During my stay in France, I found out that some (inferior) truffles
would grow in the lowlands, under rows of poplars along canals or
ditches.


Ironically, those truffles _may_ have been T. magnatum, which the
French consider an inferior truffle. (So do I, now that I've sampled
them.) OTOH, the French also have at least some species of Picoa which
are quite edible here in Oregon. Picoa is named for the eminent
Italian mycologist Pico, who first identified T. magnatum. (In science
it would be correctly identified as T. magnatum Pico.) Picoa
carthusiana (now Leucangium carthusiana) was named for the Carthusian
Mtns. of southern France.
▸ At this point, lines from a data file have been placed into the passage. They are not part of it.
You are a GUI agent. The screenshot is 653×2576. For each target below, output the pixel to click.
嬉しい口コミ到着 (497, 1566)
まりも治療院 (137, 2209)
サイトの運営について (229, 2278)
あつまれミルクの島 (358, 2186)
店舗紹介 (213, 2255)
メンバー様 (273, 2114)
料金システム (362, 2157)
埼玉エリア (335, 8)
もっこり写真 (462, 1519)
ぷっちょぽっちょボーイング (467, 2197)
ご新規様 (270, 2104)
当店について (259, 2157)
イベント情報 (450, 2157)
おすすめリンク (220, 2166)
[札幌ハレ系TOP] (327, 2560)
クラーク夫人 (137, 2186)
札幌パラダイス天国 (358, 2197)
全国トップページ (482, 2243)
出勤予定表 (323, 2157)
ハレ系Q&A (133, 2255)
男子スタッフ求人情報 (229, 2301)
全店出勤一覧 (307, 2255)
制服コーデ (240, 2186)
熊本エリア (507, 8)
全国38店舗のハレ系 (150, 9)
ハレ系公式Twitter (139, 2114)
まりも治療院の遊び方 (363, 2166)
It is, perhaps, the best truffle of the
United States, with a tremendous variation in aroma and flavor,
ranging from vanilla, chocolate, teriyaki beef jerky, pineapple, apple
mash, pear, and dried morels. Yet the French apparently ignore this
species, for reasons I have absolutely no clue about.

It should also be noted that Rhizopogons, which are sometimes also
called "False truffles", have some culinary value as well. The
Japanese, for example consider R. rubescens to be extremely good, and
pay high prices for it. In the 1990's, a tremendously large R.
rubescens was found in Oregon, weighing nearly 2 pounds.